Task to carry out: What you return should be exactly the lines from the one containing "Task: Pick Modern" down to the final line of the listing, with nothing else.

Provided data:
....................
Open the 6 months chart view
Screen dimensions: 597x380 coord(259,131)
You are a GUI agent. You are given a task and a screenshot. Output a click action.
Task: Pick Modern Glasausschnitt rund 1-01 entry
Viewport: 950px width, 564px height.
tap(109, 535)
....................
Exercise solution:
Task: Pick Modern Glasausschnitt rund 1-01 entry
Viewport: 950px width, 564px height.
tap(109, 535)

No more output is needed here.